Home > Uncategorized > Contrast explanations in economics

Contrast explanations in economics

from Lars Syll

For all scholars seriously interested in questions on what makes up a good scientific explanation, Alan Garfinkel’s Forms of Explanation (Yale University Press 1990) is a must-read. A lot of recent work done within different realist schools in theory of science — e.g. Roy Bhaskar, Andrew Collier, Richard W Miller and Tony Lawson — issue not so little from questions and problems posed by Garfinkel. Especially his advocacy of contrast explanations and critique of methodological individualism and other forms of reductionism are still unsurpassed.

Given this, it is almost scandalous that this modern classic is not reprinted. I was lucky to get a copy from an antiquarian, but of course, this is a book that should have been reprinted long ago!

For those who want to further explore the meaning and potential of contrast explanations, Jamie Morgan’s and Heikki Patomäki’s article in Cambridge Journal of Economics last year is highly recommended reading.

  1. Prof Dr James Beckman, Germany
    June 20, 2018 at 8:41 am

    Very useful. I have studied philosphy of science from my undergrad days & now am tied to Artificial Intelligence which is all about writing software which embodies observations related by explicit rules of logic, the latter commonly termed “mathematics”. It is due to these “concrete” observations (available to virually all to duplicate under most environemtal conditions) & stable rules that computations can be made at high as 200 trillon per second. Mathematicians & many others know this is truly a step forward.

  2. David Harold Chester
    June 20, 2018 at 8:59 am

    Einstein’s Criterion (similar to Occams Razor) should be used for judging good science. “A good scientific hypothesis (or theory) is one that is as simple as possible without over-simplification”.

    • Craig
      June 20, 2018 at 6:19 pm

      Yes, because it approximates the reality of a paradigm/paradigm change.

    • June 21, 2018 at 9:01 am

      Yes, for it is over-simplification for a theory of the real world to leave out the language in which it is expressed, i.e for “scientists” to ignore the existence and error-correcting purpose of information science.

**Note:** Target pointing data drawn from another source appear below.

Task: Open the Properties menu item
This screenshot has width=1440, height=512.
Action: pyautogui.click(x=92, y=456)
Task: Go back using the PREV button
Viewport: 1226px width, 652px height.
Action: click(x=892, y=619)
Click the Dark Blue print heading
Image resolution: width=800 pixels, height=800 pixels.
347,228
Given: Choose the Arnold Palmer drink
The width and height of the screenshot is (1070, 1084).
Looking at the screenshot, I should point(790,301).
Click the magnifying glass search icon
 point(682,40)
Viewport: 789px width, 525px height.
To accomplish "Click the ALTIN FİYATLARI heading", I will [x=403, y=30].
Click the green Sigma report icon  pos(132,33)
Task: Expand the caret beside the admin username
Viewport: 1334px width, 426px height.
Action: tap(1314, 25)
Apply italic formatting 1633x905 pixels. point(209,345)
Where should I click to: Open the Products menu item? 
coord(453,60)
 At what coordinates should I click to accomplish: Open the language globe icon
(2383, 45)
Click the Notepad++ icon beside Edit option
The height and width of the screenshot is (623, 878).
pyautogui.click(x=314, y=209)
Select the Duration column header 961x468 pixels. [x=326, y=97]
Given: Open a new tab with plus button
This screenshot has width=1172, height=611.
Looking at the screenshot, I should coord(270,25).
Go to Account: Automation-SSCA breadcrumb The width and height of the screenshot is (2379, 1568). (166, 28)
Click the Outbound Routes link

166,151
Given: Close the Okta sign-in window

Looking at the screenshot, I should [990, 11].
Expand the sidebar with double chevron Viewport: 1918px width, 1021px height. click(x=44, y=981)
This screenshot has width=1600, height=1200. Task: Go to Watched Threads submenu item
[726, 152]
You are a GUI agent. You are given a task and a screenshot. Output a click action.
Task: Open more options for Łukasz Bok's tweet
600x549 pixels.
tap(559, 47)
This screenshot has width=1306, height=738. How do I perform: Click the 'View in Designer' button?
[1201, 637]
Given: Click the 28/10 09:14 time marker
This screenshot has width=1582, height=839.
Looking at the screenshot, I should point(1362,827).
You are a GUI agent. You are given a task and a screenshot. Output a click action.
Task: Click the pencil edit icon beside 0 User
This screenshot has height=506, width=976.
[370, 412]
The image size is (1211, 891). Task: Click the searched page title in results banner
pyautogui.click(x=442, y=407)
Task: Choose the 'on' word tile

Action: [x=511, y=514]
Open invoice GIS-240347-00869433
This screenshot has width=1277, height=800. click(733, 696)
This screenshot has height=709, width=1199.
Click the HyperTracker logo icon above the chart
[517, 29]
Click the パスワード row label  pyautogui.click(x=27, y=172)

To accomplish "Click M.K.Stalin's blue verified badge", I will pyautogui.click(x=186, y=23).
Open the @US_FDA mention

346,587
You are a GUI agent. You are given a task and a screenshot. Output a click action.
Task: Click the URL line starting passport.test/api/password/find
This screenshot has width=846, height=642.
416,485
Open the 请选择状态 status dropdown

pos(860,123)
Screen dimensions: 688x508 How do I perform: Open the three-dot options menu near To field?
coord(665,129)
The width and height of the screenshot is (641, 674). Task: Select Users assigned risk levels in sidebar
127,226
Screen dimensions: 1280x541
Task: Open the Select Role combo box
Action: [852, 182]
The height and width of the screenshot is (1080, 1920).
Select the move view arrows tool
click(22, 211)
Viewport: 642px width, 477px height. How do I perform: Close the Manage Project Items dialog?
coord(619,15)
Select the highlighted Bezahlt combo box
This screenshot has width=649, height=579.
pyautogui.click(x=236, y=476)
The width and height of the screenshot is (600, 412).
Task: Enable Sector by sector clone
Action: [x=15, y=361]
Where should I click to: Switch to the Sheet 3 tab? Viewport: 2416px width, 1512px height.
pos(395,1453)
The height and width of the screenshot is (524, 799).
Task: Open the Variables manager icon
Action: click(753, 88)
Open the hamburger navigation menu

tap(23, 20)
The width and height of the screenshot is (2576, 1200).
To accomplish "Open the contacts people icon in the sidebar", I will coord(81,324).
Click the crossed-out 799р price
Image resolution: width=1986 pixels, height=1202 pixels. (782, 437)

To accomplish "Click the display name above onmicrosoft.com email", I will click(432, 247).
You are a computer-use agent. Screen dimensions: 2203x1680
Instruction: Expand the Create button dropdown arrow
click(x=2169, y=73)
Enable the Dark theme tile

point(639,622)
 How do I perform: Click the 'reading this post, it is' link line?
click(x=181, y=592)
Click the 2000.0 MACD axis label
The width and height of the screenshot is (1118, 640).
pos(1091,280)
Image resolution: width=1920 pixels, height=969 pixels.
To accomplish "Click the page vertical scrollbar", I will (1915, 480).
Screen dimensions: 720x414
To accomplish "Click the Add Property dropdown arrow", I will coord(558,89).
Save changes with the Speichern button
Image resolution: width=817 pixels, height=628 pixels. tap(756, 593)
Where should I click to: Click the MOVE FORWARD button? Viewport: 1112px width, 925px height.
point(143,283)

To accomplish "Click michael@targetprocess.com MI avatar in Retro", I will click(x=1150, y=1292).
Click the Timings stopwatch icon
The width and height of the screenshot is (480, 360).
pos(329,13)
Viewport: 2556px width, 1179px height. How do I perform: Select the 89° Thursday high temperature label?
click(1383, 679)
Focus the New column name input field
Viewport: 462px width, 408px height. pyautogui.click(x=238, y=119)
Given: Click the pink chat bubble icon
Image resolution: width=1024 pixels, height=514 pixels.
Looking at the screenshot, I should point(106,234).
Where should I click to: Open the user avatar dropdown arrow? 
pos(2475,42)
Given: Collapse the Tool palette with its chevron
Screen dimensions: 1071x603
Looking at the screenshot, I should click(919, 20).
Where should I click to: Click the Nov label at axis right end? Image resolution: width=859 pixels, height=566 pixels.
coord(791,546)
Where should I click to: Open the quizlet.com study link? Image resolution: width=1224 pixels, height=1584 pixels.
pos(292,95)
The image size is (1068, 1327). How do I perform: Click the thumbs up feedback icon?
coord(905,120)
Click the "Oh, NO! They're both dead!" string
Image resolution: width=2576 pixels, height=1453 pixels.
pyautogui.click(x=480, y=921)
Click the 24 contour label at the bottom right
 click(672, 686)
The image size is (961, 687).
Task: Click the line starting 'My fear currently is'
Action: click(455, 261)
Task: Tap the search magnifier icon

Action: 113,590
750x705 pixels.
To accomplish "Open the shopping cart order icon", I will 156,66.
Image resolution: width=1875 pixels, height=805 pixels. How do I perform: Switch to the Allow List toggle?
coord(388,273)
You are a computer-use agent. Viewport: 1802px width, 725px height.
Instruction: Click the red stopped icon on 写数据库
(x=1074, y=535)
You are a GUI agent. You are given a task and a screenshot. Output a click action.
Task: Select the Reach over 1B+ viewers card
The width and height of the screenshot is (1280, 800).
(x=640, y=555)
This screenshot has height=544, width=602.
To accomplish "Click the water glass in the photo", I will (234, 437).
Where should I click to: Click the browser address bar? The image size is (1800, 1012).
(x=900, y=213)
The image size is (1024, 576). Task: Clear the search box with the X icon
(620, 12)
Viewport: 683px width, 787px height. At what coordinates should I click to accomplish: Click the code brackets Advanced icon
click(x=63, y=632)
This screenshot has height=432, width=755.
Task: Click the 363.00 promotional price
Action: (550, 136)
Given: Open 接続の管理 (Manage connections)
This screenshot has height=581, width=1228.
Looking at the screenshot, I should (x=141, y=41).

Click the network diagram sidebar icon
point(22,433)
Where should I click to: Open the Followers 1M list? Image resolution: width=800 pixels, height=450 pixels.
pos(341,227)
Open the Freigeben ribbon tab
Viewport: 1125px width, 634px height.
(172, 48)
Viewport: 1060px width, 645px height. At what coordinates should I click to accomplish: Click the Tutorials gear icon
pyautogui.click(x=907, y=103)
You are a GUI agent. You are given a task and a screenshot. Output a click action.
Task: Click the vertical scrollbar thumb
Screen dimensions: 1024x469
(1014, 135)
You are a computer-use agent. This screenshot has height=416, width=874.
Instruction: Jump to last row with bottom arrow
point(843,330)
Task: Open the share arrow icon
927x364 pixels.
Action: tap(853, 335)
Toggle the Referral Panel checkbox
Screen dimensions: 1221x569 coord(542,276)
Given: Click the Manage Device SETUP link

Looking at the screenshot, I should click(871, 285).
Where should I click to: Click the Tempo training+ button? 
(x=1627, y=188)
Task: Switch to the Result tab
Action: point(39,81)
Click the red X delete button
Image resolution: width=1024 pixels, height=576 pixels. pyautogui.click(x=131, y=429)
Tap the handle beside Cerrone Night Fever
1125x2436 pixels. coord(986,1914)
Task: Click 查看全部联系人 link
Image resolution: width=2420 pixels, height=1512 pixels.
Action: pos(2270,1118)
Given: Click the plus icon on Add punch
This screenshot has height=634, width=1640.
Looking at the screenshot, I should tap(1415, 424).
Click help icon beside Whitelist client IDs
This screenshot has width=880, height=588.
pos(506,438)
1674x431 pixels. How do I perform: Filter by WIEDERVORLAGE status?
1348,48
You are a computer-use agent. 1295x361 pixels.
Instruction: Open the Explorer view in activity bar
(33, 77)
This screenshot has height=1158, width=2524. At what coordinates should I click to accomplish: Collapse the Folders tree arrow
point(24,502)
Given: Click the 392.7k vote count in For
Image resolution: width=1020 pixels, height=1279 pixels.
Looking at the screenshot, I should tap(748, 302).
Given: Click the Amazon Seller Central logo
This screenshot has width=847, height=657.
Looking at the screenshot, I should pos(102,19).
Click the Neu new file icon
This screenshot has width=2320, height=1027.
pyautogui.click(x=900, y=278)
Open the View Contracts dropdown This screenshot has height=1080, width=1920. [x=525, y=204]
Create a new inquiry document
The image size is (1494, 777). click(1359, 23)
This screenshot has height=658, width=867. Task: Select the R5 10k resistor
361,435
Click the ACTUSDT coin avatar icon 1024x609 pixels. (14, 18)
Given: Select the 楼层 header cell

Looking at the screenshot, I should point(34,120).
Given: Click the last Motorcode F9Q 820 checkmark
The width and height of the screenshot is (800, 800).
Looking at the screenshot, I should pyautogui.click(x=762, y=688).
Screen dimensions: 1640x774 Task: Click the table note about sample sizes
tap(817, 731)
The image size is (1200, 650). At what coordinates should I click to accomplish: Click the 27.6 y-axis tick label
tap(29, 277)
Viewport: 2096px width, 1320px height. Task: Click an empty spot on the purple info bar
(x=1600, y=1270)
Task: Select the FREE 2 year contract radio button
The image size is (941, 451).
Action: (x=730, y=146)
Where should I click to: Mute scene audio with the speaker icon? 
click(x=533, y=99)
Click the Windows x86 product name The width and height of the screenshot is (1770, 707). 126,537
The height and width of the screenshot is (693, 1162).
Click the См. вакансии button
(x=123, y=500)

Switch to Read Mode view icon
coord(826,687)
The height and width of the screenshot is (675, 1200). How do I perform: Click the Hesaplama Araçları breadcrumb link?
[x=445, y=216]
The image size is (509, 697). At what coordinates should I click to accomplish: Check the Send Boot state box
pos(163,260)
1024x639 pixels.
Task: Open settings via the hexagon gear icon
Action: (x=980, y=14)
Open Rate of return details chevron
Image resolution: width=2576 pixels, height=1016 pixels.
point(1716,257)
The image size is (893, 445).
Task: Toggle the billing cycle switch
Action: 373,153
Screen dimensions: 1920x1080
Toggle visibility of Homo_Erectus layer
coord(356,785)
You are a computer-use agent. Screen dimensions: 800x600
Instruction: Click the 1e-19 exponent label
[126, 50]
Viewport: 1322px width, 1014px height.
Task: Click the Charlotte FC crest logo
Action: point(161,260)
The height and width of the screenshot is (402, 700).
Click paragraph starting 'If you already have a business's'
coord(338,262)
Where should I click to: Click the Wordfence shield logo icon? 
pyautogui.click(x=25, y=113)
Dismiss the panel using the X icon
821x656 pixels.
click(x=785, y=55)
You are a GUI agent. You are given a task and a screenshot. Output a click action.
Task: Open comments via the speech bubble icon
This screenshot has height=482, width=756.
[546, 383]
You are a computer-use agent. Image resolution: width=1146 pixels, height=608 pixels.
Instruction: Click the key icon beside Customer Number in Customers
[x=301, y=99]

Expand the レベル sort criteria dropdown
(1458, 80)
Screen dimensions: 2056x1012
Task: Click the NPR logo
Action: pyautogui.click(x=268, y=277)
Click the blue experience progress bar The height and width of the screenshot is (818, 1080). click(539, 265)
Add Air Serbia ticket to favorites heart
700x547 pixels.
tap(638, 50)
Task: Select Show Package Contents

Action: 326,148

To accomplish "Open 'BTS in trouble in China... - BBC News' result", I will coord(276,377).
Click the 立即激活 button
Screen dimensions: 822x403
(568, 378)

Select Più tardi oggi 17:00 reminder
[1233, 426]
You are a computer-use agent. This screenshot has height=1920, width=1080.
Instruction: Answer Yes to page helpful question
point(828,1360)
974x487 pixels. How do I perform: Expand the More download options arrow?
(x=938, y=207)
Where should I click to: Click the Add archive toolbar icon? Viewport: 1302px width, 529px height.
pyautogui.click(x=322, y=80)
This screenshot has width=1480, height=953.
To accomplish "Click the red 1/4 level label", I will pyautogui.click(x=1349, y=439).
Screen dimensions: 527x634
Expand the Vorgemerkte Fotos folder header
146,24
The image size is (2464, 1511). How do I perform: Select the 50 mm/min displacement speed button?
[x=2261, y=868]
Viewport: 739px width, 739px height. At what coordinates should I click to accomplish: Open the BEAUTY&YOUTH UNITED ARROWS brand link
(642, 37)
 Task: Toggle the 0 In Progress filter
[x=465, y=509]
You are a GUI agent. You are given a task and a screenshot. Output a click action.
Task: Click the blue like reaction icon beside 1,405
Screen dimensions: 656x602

      • Prof Dr James Beckman, Germany
        June 21, 2018 at 10:20 am

        Good point, Dave. As I do more engineering these days, “another proof” of Einstein’s General Relativity–totalling now let’s say, 150–done in global labs is not the point. It is rather when a scientific insight is embedded in a global system which over time supports the “proof” millions or billions of times when we see the limits of applicability. So scaling is both science (proof) when applied by rigorous standards by many researchers globally, and later becomes engineering when put to practical use and we experience the limitations. Something as basic as welding underwater brings this readily to my mind.

  3. June 20, 2018 at 12:18 pm

    This book *is* in print. Amazon UK are advertising: New Ed edition (4 Sept. 2009). And there is one UK review of this book by a guy called Prof Lars Pålsson Syll. Prof. Syll gave it five stars in 2005 and seems not to have noticed it being reprinted in 2009, but is still complaining about it not being reprinted long after it has been. What is the explanation for this?

    • June 20, 2018 at 4:10 pm

      And sometimes advertised new editions never materialize …

      • June 20, 2018 at 4:44 pm

        Well I’ve just bought one, so I’ll let you know.

  4. Craig
    June 20, 2018 at 6:15 pm

    A paradigm is simultaneously the decipherment of a single unifying concept that fits seamlessly within and creates an entirely qualitatively different system in which it applies to. Hence it is the epitome of contrast and integration. The mindset of Science is contrast, the mindset of wisdom is integration of contrast/opposites.

    Economists here is your lesson/koan:

    What is the peace of conflict?

    • Prof Dr James Beckman, Germany
      June 21, 2018 at 6:37 am

      Carl Hempel, a famous European logician/methods’ specialist, explained it in class a very long time ago as “levels of generalization” in which which the details at one level of abstraction gave way to those at a higher level. This to me has always been analogous to the focusing ability of our eyes, given both measurable distance & magnification. So an Astronaut has her view of terra firma from, say, 200 miles.

      • Craig
        June 21, 2018 at 9:02 am

        A paradigm is also very much like a hologram where the same information is in every data point and the whole…at the same time. It’s the epitome of the integration of opposites which is a seeming illogic. That and habit are the primary reasons it is difficult for people to perceive.

      • Prof Dr James Beckman, Germany
        June 21, 2018 at 10:23 am

        Right on, Craig, as then our ability to focus on one portion at a time is used. You know the old game of picking out the angels or devils who are visible in a series of dots put before our eyes.

  5. Helen Sakho
    June 21, 2018 at 2:03 am

    Yes, wisdom means approaching as close a proximity as current state of authentic knowledge allows, yet being far enough to allow the accumulation of new knowledge. Otherwise no progress will ever be made and stagnation is the inevitable outcome. This is a universal law.